Part of a data file:
┄┄┄┄┄┄

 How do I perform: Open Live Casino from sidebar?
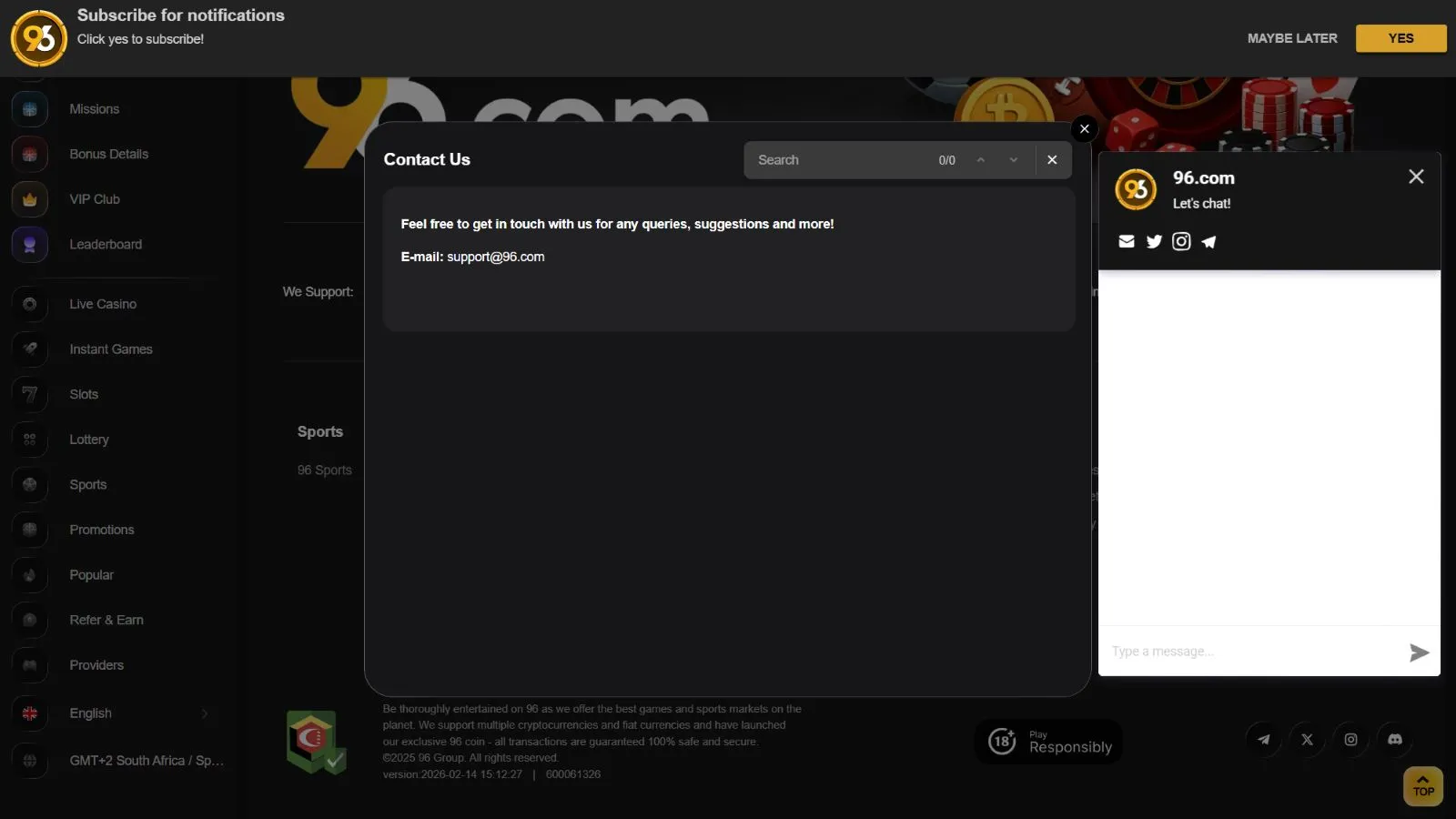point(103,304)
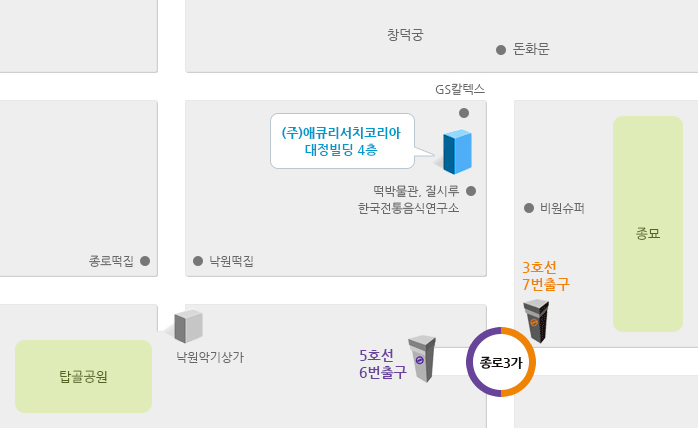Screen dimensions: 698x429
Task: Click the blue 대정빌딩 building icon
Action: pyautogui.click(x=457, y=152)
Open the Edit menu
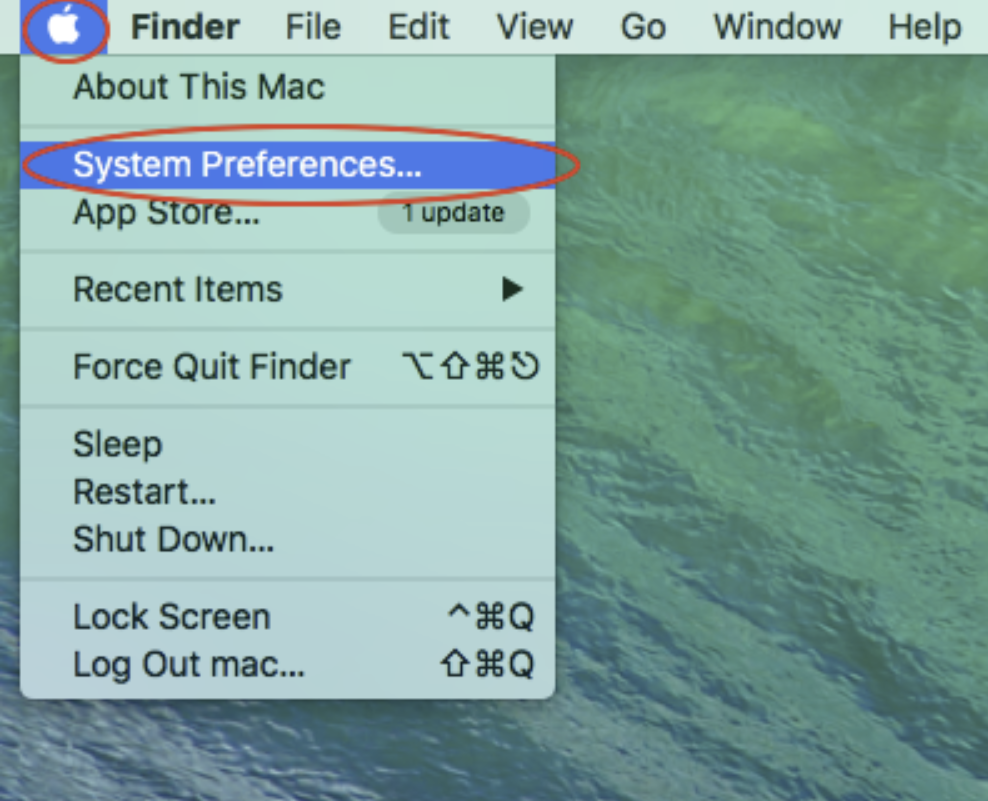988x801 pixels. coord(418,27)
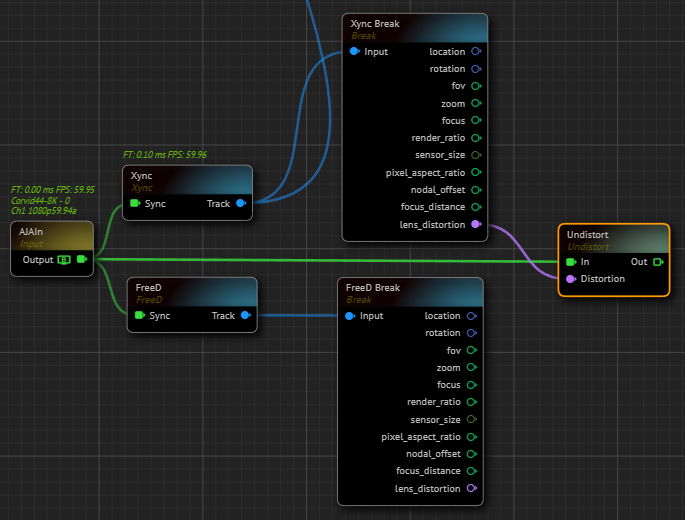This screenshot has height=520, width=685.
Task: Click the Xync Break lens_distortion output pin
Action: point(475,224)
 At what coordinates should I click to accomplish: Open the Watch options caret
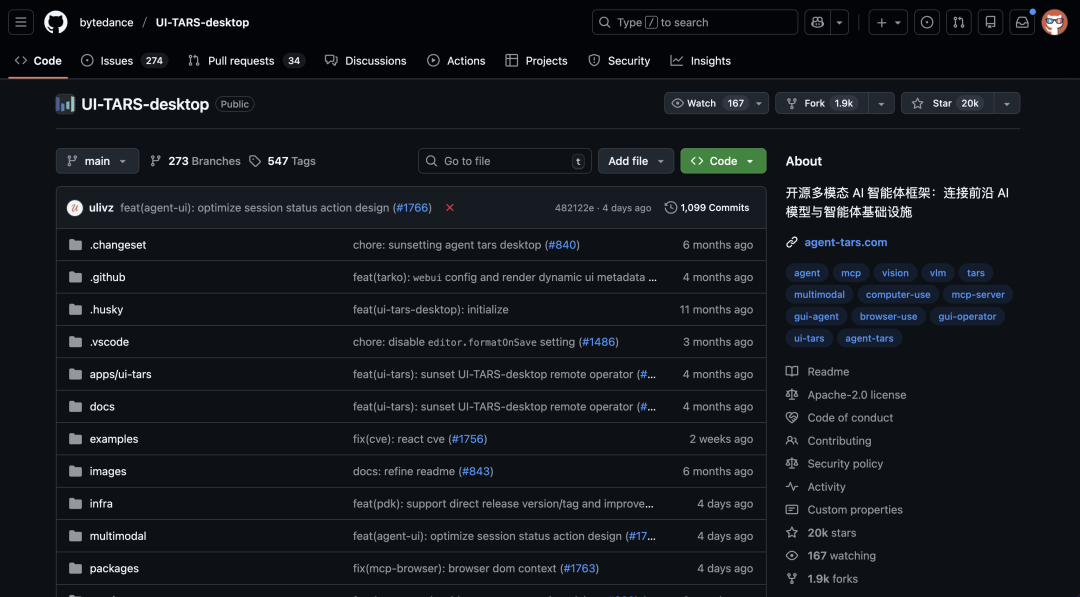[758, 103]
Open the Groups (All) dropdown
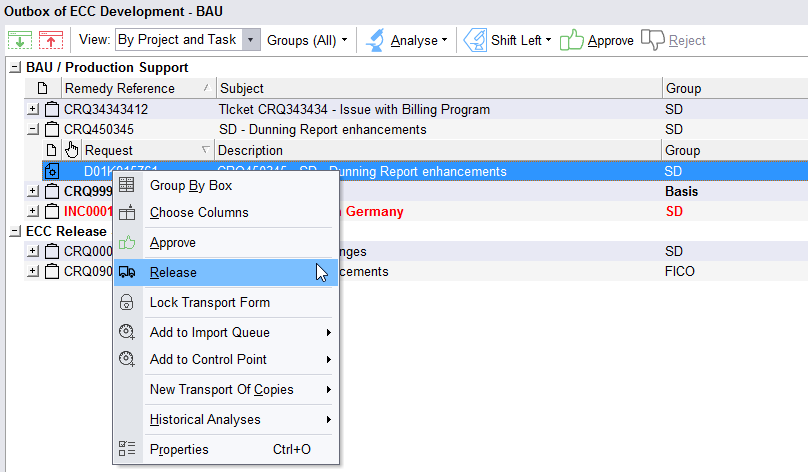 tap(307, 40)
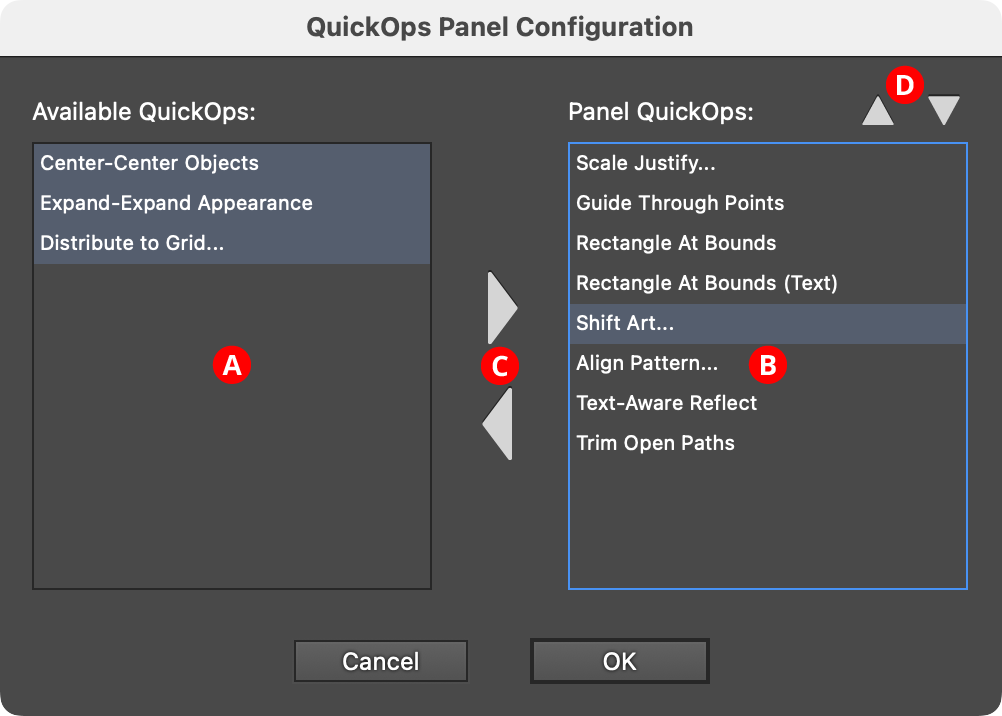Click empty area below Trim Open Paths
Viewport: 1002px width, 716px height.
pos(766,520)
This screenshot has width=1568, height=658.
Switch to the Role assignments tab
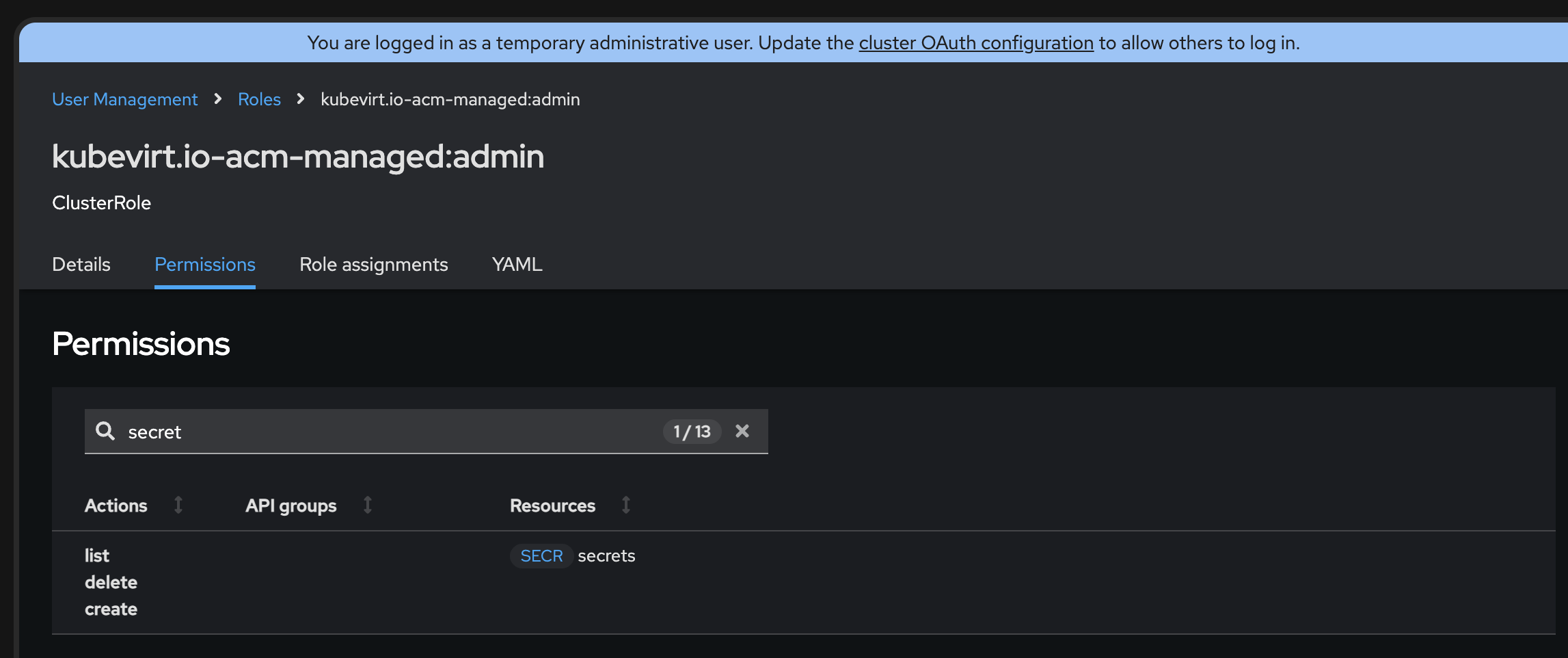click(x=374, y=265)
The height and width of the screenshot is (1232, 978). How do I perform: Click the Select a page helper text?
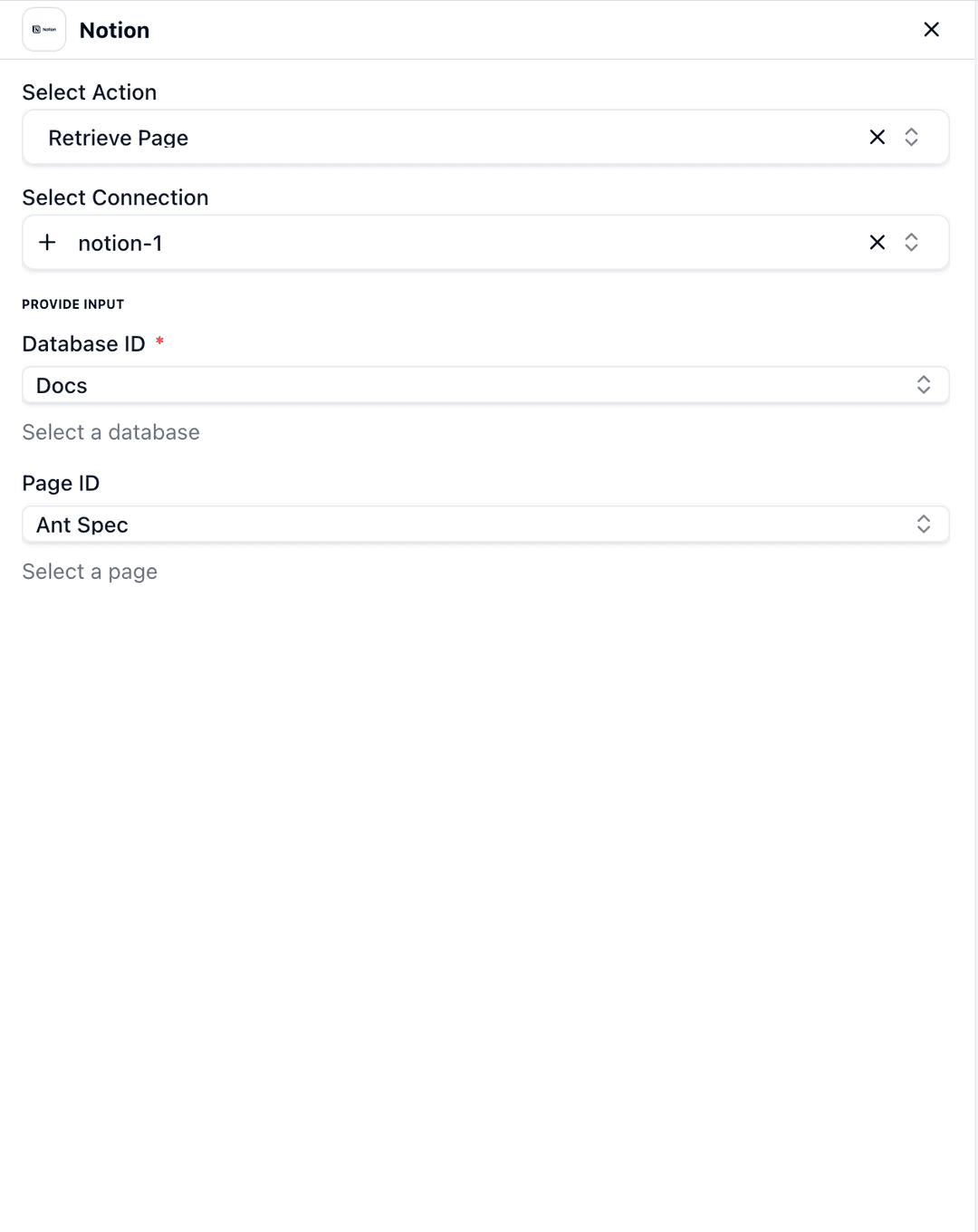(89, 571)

┄┄┄┄┄┄

The exercise: Please swap "screenshot" for "image" in the stretch from the line containing "At what coordinates" through the end of the records, and change nothing else. Leave the pictures out of your answer.

Problem solution:
 At what coordinates should I click to accomplish: Open the Watch options caret
[758, 103]
Open the Groups (All) dropdown
 tap(307, 40)
Click empty area below Trim Open Paths
Viewport: 1002px width, 716px height.
pos(766,520)
This image has width=1568, height=658.
Switch to the Role assignments tab
click(x=374, y=265)
The height and width of the image is (1232, 978). How do I perform: Click the Select a page helper text?
(89, 571)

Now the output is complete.